Wednesday, June 12, 1839.

The Court doth hereby order and direct in manner following, that is to say:

Fieri facias or Elegit may be had after a month from

Order for Payment of Money or Costs.

I. That every person to whom in any cause or matter pending in this court, any sum of money or any costs have been ordered to be paid, shall, after the lapse of one month from the time when such order for payment was duly passed and entered, be entitled by his clerk in court to sue out one or more writ or writs of fieri facias, or writ or writs of elegit, of the form hereinafter stated, or as near thereto as the circumstances of the case may require.

Date of Entry to be marked on Writ.

II. That upon every such order hereafter to be entered, the entering clerk shall, at the request of the party leaving the same, mark the day of the month and year on which the same shall be so left for entry, and no writ of fieri facias or elegit shall be sued out upon any such order unless the date of such entry shall be so marked thereon as aforesaid.

Execution, and Return of Fieri facias and Elegit.Sheriff's Fees.

III. That such writs, when sealed, shall be delivered to the sheriff or other officer, to whom the execution of the like writs issuing out of the superior Courts of Common Law belongs, and shall be executed by such sheriff or other officer as nearly as may be in the same manner in which he doth or ought to execute such like writs; and such writs, when returned by such sheriff or other officer, shall be delivered to the clerks in court by whom respec. tively they were sued out, or be left at their respective seats, and shall thereupon be filed as of record in this court.
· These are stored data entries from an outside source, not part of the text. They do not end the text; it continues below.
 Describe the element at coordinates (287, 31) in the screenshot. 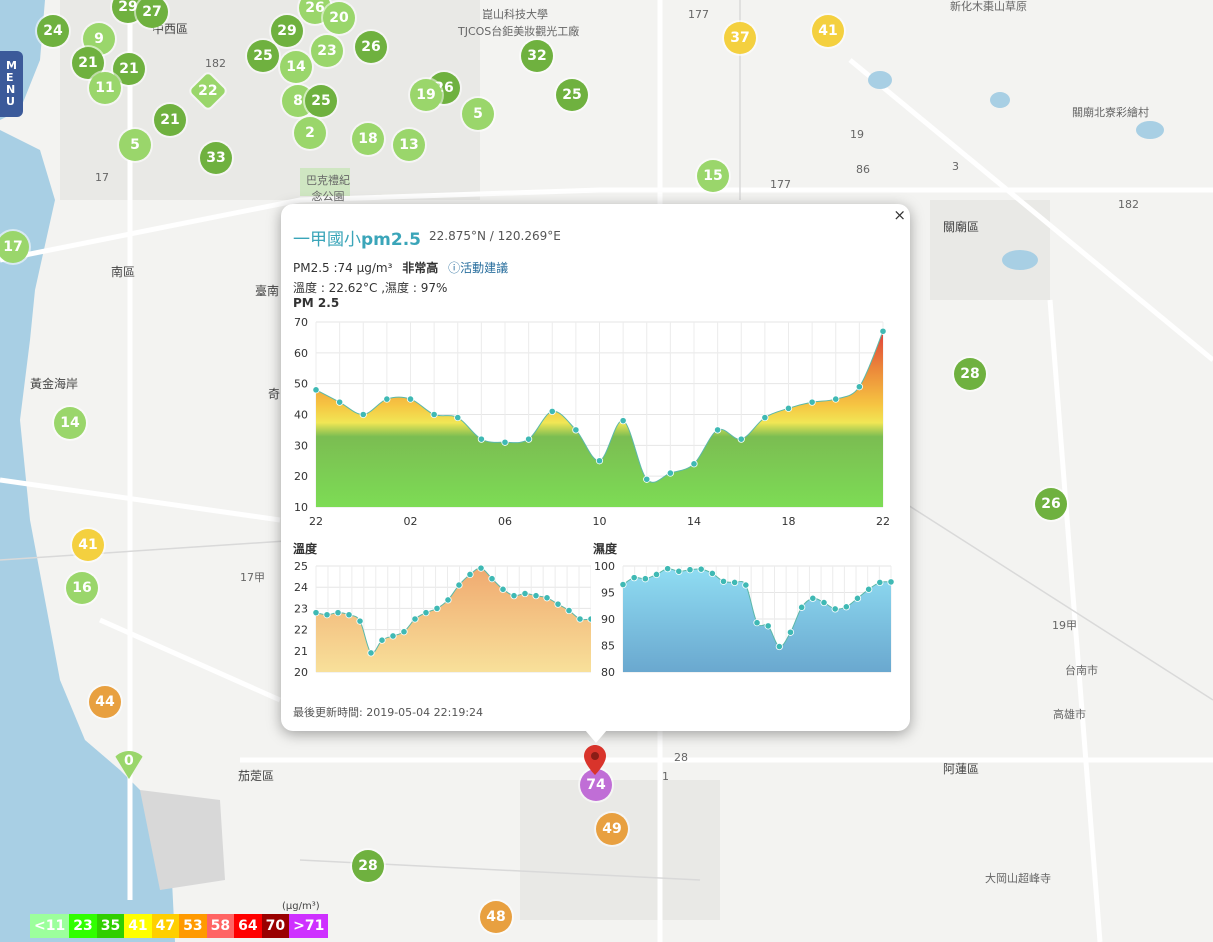

I see `station-marker: 29` at that location.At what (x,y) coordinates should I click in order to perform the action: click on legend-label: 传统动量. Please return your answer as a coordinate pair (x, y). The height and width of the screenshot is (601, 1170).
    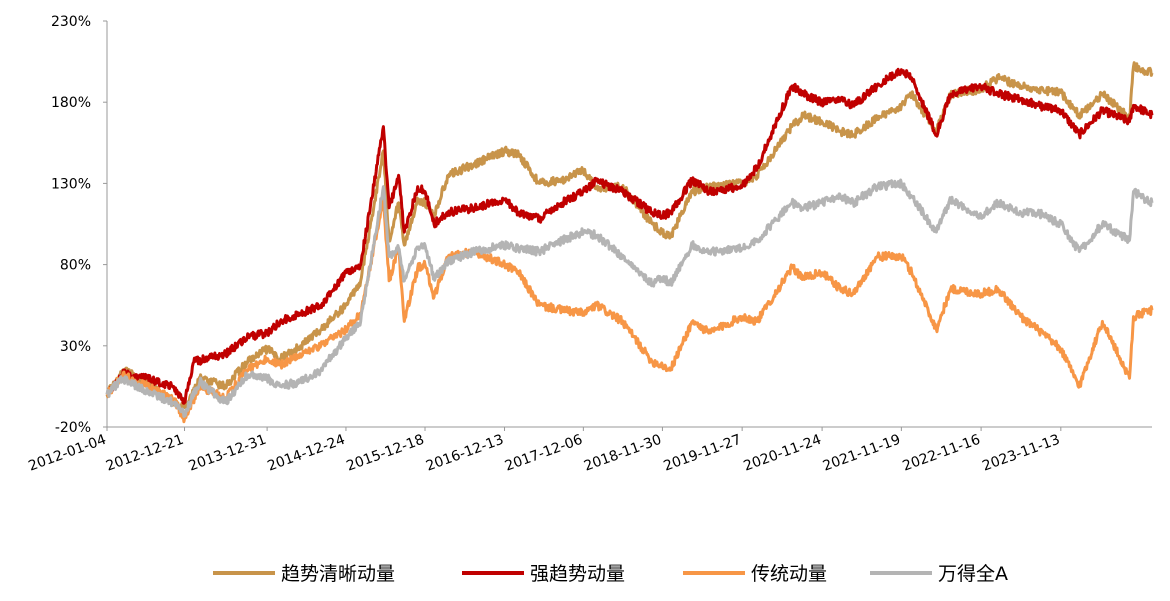
    Looking at the image, I should click on (789, 574). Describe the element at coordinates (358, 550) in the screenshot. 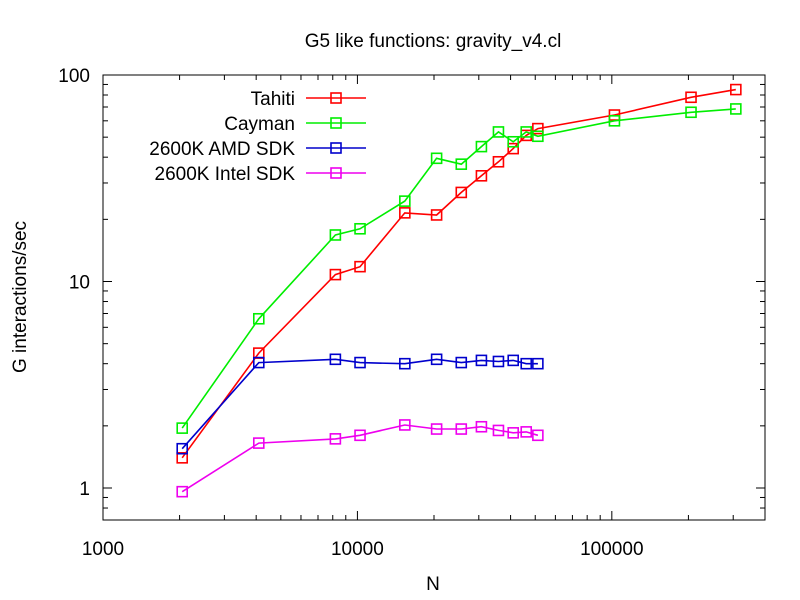

I see `x-tick-label: 10000` at that location. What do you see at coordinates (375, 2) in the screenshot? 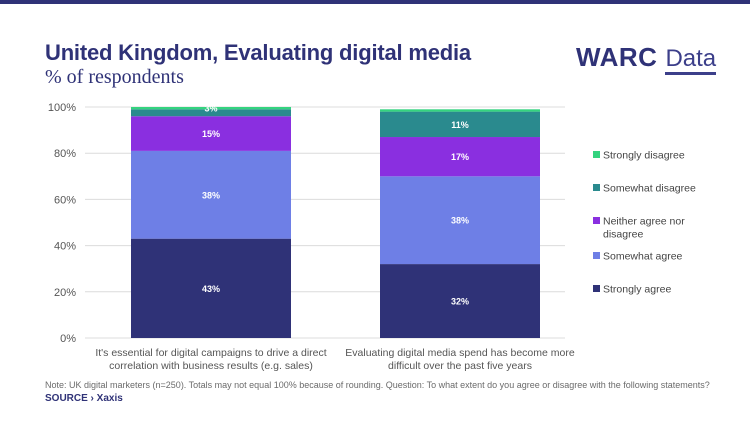
I see `top-accent-bar` at bounding box center [375, 2].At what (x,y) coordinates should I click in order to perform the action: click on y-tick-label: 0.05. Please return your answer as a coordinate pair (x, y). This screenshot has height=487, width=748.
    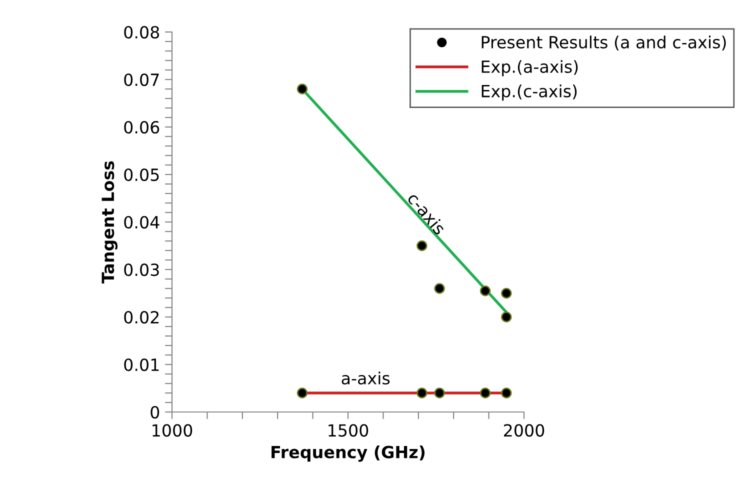
    Looking at the image, I should click on (142, 175). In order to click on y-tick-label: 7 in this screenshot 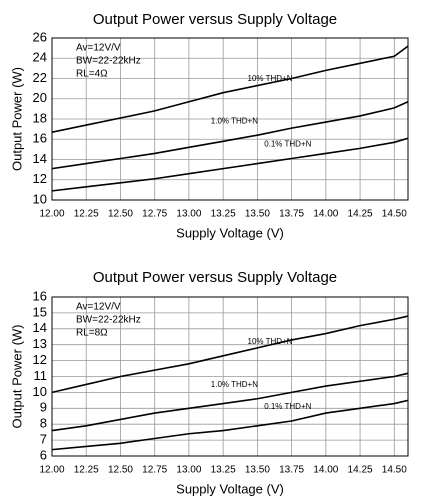, I will do `click(44, 440)`. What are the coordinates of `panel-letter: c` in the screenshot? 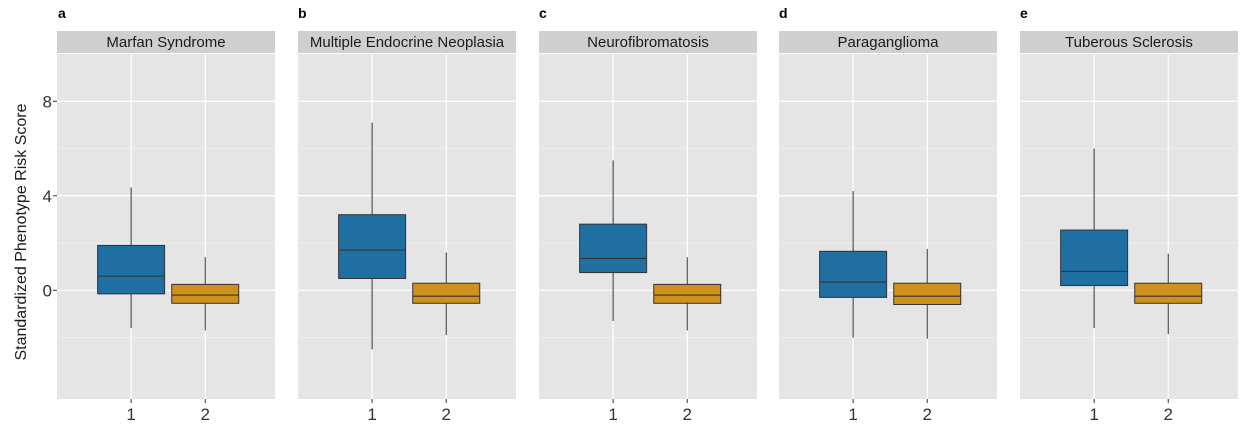 It's located at (543, 13).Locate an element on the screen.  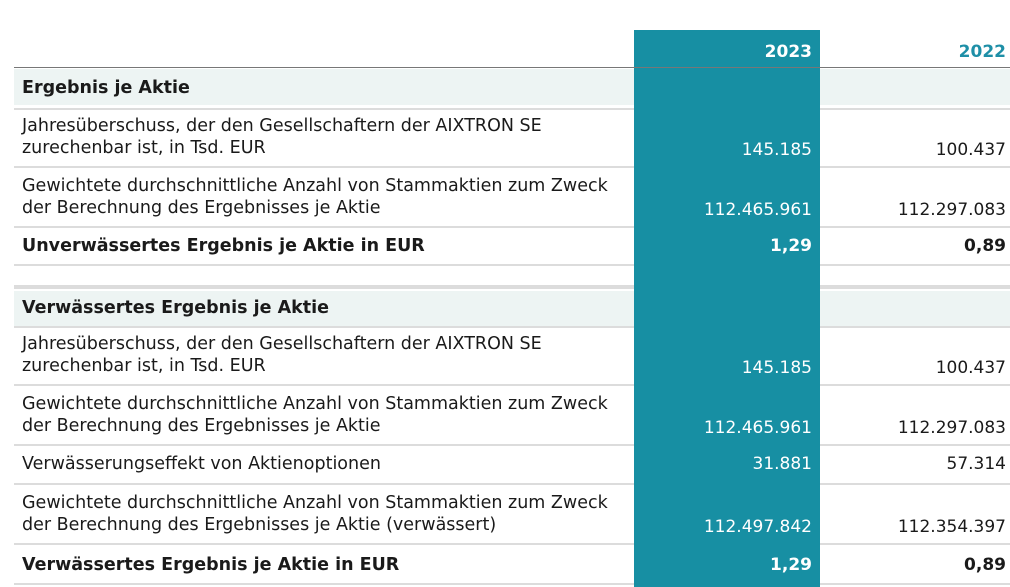
section-title-row: Ergebnis je Aktie is located at coordinates (512, 88).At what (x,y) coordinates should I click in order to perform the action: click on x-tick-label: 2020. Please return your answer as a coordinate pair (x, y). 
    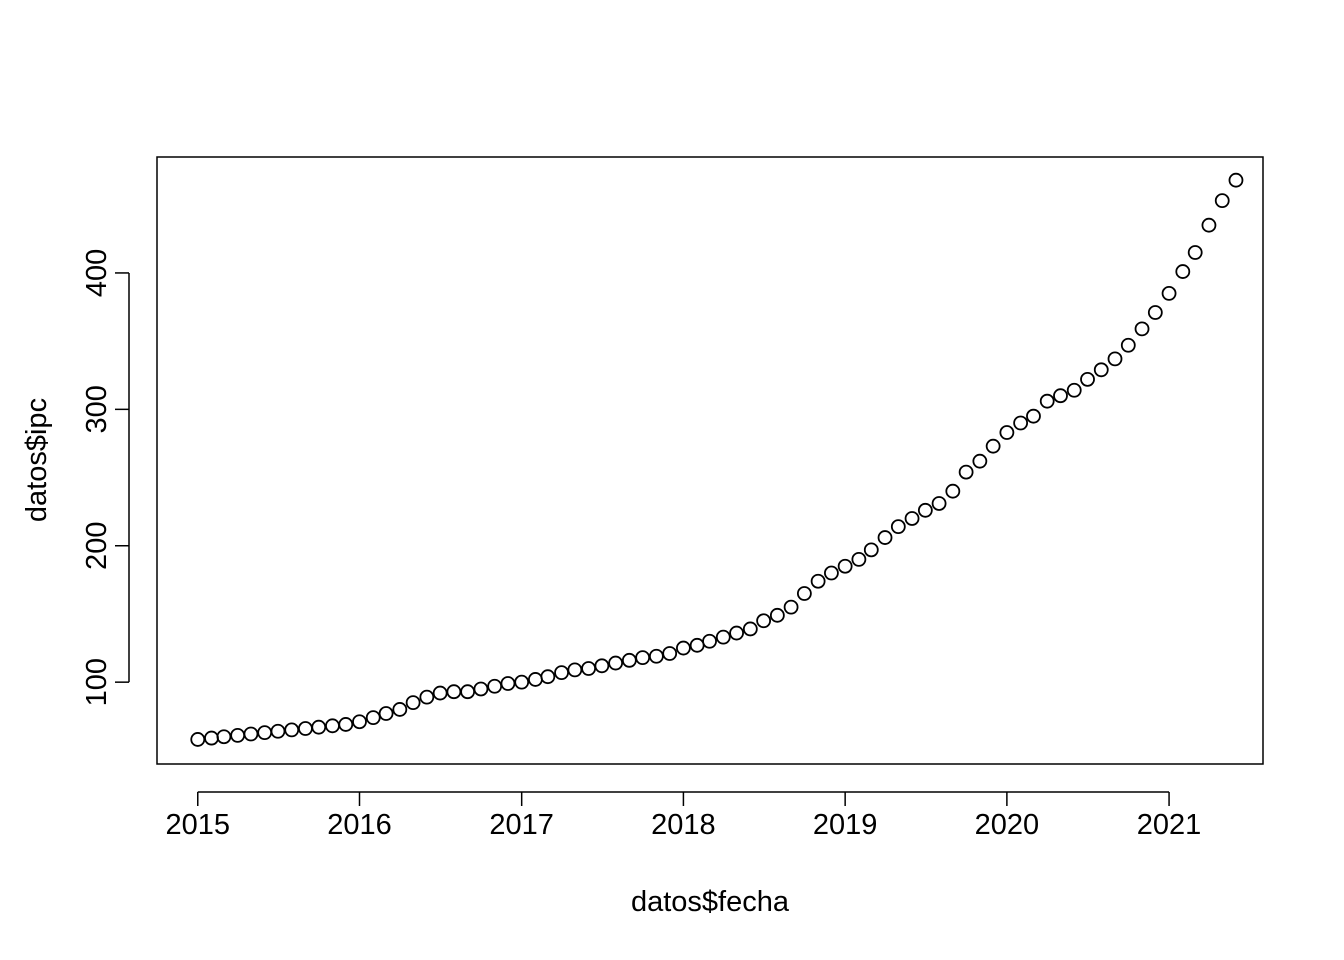
    Looking at the image, I should click on (1008, 825).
And that for the execution of such writs, such sheriff or other officer shall not take or be allowed any fees other than such as are or shall be from time to time allowed by lawful authority for the execution of the like writs issuing out of the superior Courts of Common Law.

Venditioni Exponas.

IV. That if it shall appear upon the return of any such writ of fieri facias aforesaid, that the sheriff or other officer hath by virtue of such writ seized but not sold any goods of the person ordered to pay such sum of money or costs as aforesaid, the person to whom such sum of money or costs is payable shall, immediately after such writ with such return shall be filed as of record, be at liberty by his clerk in court to sue out a writ of venditioni exponas in the form hereinafter stated, or as near thereto as the circumstances of the case may require.

Indorsement on Writ.

V. That on every such writ of fieri facias and elegit, so to be issued as aforesaid, there shall be indorsed the words " By the Court," and also thereunder the calling and place of residence of the party against whom such writ shall be issued, and also the name and residence or place of business of the solicitor at whose instance the same shall be issued, and the name of the clerk in court issuing the same, and that every such writ be also indorsed for the sum to be levied, costs of writ, sheriff's poundage, &c. according to the form used upon like writs issuing out of the superior Courts of Common

Law.

Fees to Clerk in Court, and Solicitor on Fieri facias and Elegit.

VI. That for every such writ of fieri facias or venditioni exponas, so to be issued as aforesaid, there shall be allowed to the clerk in court issuing the same, the sum of 8s. 7d., and for every such writ of elegit the sum of 1. 10s., and that there be allowed to the solicitor at whose instance any such writ of fieri facias, elegit, or venditioni exponas shall be issued, the sum of 6s. 8d. for instructions for the said writ, and that there be also allowed to such solicitor the further sum of 6s. 8d. for attending to procure a warrant, and for attending to instruct the officer charged with the execution of such writ.